_Task_: Write out every entry word for word.

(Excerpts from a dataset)
++++++

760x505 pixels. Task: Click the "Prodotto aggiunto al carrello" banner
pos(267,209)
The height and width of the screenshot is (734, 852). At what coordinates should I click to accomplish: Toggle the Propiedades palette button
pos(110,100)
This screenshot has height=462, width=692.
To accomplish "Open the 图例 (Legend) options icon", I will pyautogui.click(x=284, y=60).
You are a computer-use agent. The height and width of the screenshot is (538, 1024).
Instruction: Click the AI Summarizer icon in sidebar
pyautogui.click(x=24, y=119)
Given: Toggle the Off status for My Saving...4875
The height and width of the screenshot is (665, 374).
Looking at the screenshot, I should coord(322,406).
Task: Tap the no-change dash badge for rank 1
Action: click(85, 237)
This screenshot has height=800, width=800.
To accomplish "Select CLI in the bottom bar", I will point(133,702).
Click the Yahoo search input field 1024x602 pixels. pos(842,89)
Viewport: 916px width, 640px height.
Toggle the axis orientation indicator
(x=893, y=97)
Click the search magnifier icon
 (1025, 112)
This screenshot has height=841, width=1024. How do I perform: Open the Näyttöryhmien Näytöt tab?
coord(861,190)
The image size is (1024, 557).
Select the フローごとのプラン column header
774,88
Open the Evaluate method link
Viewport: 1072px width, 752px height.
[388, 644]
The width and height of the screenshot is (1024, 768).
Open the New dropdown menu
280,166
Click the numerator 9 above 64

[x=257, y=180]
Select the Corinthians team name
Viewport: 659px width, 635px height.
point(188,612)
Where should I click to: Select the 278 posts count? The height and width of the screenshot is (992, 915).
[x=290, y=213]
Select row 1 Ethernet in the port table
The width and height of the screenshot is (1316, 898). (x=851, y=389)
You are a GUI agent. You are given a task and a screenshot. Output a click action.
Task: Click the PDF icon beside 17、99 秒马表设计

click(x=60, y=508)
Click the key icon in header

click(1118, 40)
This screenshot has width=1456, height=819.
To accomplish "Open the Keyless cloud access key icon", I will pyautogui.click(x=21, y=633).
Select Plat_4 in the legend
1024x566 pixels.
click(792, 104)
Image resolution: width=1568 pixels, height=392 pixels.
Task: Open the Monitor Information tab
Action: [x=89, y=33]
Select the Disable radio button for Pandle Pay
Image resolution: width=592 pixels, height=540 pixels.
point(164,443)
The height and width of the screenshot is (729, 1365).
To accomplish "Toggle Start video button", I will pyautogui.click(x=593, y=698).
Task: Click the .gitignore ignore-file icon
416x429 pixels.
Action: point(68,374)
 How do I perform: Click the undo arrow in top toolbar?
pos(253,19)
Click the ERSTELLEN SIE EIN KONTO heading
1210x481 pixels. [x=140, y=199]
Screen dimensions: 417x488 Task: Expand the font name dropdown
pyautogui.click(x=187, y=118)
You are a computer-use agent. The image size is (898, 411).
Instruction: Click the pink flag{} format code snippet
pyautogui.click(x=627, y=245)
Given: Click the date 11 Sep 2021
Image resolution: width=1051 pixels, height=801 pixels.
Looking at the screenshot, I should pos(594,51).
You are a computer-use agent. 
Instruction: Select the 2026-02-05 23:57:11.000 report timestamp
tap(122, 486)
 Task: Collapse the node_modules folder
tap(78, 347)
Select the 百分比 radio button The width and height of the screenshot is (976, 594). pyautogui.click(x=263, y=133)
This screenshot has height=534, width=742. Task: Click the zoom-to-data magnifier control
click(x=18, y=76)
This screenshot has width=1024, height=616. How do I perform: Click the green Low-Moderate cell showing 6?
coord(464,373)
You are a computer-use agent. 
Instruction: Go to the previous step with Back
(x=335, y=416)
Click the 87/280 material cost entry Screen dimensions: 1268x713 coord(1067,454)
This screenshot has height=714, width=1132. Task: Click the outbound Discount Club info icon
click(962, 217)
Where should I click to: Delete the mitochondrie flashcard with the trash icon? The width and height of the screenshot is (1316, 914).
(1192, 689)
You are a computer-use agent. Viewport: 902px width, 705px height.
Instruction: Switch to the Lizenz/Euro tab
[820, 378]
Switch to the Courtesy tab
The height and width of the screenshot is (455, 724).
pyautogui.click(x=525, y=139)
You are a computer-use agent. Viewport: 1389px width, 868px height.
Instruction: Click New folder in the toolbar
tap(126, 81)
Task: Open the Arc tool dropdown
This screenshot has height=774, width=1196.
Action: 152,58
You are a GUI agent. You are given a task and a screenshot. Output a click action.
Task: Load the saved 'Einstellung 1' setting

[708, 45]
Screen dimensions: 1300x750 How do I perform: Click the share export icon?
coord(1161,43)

++++++

_Result of the task_:
760x505 pixels. Task: Click the "Prodotto aggiunto al carrello" banner
pos(267,209)
The height and width of the screenshot is (734, 852). At what coordinates should I click to accomplish: Toggle the Propiedades palette button
pos(110,100)
This screenshot has height=462, width=692.
To accomplish "Open the 图例 (Legend) options icon", I will pyautogui.click(x=284, y=60).
You are a computer-use agent. The height and width of the screenshot is (538, 1024).
Instruction: Click the AI Summarizer icon in sidebar
pyautogui.click(x=24, y=119)
Given: Toggle the Off status for My Saving...4875
The height and width of the screenshot is (665, 374).
Looking at the screenshot, I should coord(322,406).
Task: Tap the no-change dash badge for rank 1
Action: click(85, 237)
This screenshot has height=800, width=800.
To accomplish "Select CLI in the bottom bar", I will point(133,702).
Click the Yahoo search input field 1024x602 pixels. pos(842,89)
Viewport: 916px width, 640px height.
Toggle the axis orientation indicator
(x=893, y=97)
Click the search magnifier icon
 (1025, 112)
This screenshot has height=841, width=1024. How do I perform: Open the Näyttöryhmien Näytöt tab?
coord(861,190)
The image size is (1024, 557).
Select the フローごとのプラン column header
774,88
Open the Evaluate method link
Viewport: 1072px width, 752px height.
[388, 644]
The width and height of the screenshot is (1024, 768).
Open the New dropdown menu
280,166
Click the numerator 9 above 64

[x=257, y=180]
Select the Corinthians team name
Viewport: 659px width, 635px height.
point(188,612)
Where should I click to: Select the 278 posts count? The height and width of the screenshot is (992, 915).
[x=290, y=213]
Select row 1 Ethernet in the port table
The width and height of the screenshot is (1316, 898). (x=851, y=389)
You are a GUI agent. You are given a task and a screenshot. Output a click action.
Task: Click the PDF icon beside 17、99 秒马表设计

click(x=60, y=508)
Click the key icon in header

click(1118, 40)
This screenshot has width=1456, height=819.
To accomplish "Open the Keyless cloud access key icon", I will pyautogui.click(x=21, y=633).
Select Plat_4 in the legend
1024x566 pixels.
click(792, 104)
Image resolution: width=1568 pixels, height=392 pixels.
Task: Open the Monitor Information tab
Action: [x=89, y=33]
Select the Disable radio button for Pandle Pay
Image resolution: width=592 pixels, height=540 pixels.
point(164,443)
The height and width of the screenshot is (729, 1365).
To accomplish "Toggle Start video button", I will pyautogui.click(x=593, y=698).
Task: Click the .gitignore ignore-file icon
416x429 pixels.
Action: point(68,374)
 How do I perform: Click the undo arrow in top toolbar?
pos(253,19)
Click the ERSTELLEN SIE EIN KONTO heading
1210x481 pixels. [x=140, y=199]
Screen dimensions: 417x488 Task: Expand the font name dropdown
pyautogui.click(x=187, y=118)
You are a computer-use agent. The image size is (898, 411).
Instruction: Click the pink flag{} format code snippet
pyautogui.click(x=627, y=245)
Given: Click the date 11 Sep 2021
Image resolution: width=1051 pixels, height=801 pixels.
Looking at the screenshot, I should pos(594,51).
You are a computer-use agent. 
Instruction: Select the 2026-02-05 23:57:11.000 report timestamp
tap(122, 486)
 Task: Collapse the node_modules folder
tap(78, 347)
Select the 百分比 radio button The width and height of the screenshot is (976, 594). pyautogui.click(x=263, y=133)
This screenshot has height=534, width=742. Task: Click the zoom-to-data magnifier control
click(x=18, y=76)
This screenshot has width=1024, height=616. How do I perform: Click the green Low-Moderate cell showing 6?
coord(464,373)
You are a computer-use agent. 
Instruction: Go to the previous step with Back
(x=335, y=416)
Click the 87/280 material cost entry Screen dimensions: 1268x713 coord(1067,454)
This screenshot has height=714, width=1132. Task: Click the outbound Discount Club info icon
click(962, 217)
Where should I click to: Delete the mitochondrie flashcard with the trash icon? The width and height of the screenshot is (1316, 914).
(1192, 689)
You are a computer-use agent. Viewport: 902px width, 705px height.
Instruction: Switch to the Lizenz/Euro tab
[820, 378]
Switch to the Courtesy tab
The height and width of the screenshot is (455, 724).
pyautogui.click(x=525, y=139)
You are a computer-use agent. Viewport: 1389px width, 868px height.
Instruction: Click New folder in the toolbar
tap(126, 81)
Task: Open the Arc tool dropdown
This screenshot has height=774, width=1196.
Action: 152,58
You are a GUI agent. You are given a task and a screenshot. Output a click action.
Task: Load the saved 'Einstellung 1' setting

[708, 45]
Screen dimensions: 1300x750 How do I perform: Click the share export icon?
coord(1161,43)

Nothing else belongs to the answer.